[BEGIN PASSAGE]

Hello, NV’s experts
I cannot understand this term: “Active Thread Blocks per Multiprocessor”, I found it in CUDA_Occupancy_Calculator.xls, as following:
I don’t know how to understand it
I think there is only one active thread block at a same time in one SM.
at least, I don’t think SM can issue different warps from different thread block at a same time, is it right?
how to understand “active”?
or say, they can be queued into warp slots, and only one block’s warps can be issued by warp scheduler? I’m not sure.
Not correct.
Let’s do a quick thought experiment. We know that CUDA threadblocks are limited to 1024 threads. How then could we ever achieve 1536 “active threads per multiprocessor” if only 1024 threads can be deposited at a time?
CUDA GPU SMs can have multiple threadblocks resident or “active”. The warps of every “active” threadblock are distributed amongst the SMSPs (SM Sub-Partitions) each of which has a warp scheduler, and the warp scheduler can choose from any available warps, from any of the “active” or resident threadblocks, to schedule instructions on the SMSP.
Also not correct, as already discussed. Warps (that are not stalled for some reason) from any active threadblocks are available for the warp schedulers to issue.
Each SM design has a hardware limit as to the maximum number of threadblocks that can be resident/deposited/“active”, this limit is specified in table 15 of the programming guide, specifically “Maximum number of resident blocks per SM”
The programming guide also has a section about the hardware side of CUDA, which may be worth a read.
https://docs.nvidia.com/cuda/cuda-c-programming-guide/index.html#hardware-implementation
When a multiprocessor is given one or more thread blocks to execute, it partitions them into warps and each warp gets scheduled by a warp scheduler for execution.
The execution context (program counters, registers, and so on) for each warp processed by a multiprocessor is maintained on-chip during the entire lifetime of the warp. Therefore, switching from one execution context to another has no cost, and at every instruction issue time, a warp scheduler selects a warp that has threads ready to execute its next instruction (the active threads of the warp) and issues the instruction to those threads.
thank you
thanks for your clear description

[END PASSAGE]
[BEGIN ENTRIES SHOWN]

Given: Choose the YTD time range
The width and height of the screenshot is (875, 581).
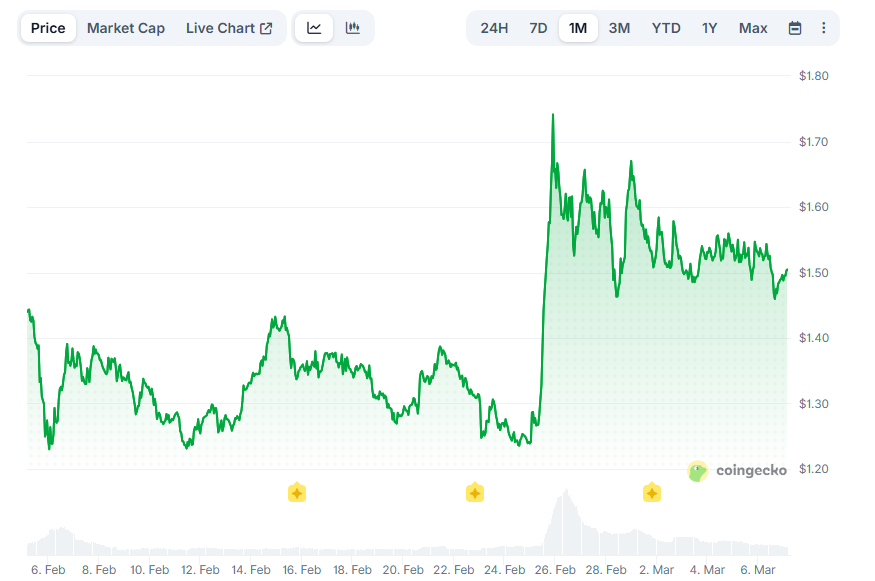Looking at the screenshot, I should [666, 28].
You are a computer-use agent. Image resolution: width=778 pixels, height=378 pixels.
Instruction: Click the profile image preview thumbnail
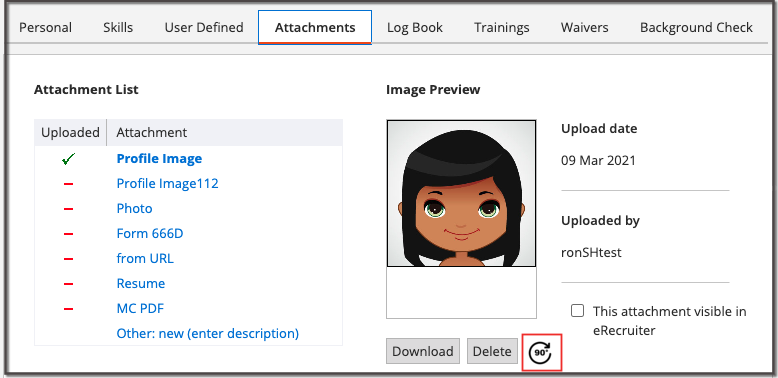461,193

[END ENTRIES SHOWN]

▶ [GIVEN INSTRUCTION] Reproduce the forum thread on active thread blocks from "or say, they" to "on the SMSP.", switching "warp scheduler" to "instruction scheduler" wherever it occurs. The records are separate material and have no connection to the text.

▶ [EXPECTED ANSWER]
or say, they can be queued into warp slots, and only one block’s warps can be issued by instruction scheduler? I’m not sure.
Not correct.
Let’s do a quick thought experiment. We know that CUDA threadblocks are limited to 1024 threads. How then could we ever achieve 1536 “active threads per multiprocessor” if only 1024 threads can be deposited at a time?
CUDA GPU SMs can have multiple threadblocks resident or “active”. The warps of every “active” threadblock are distributed amongst the SMSPs (SM Sub-Partitions) each of which has a instruction scheduler, and the instruction scheduler can choose from any available warps, from any of the “active” or resident threadblocks, to schedule instructions on the SMSP.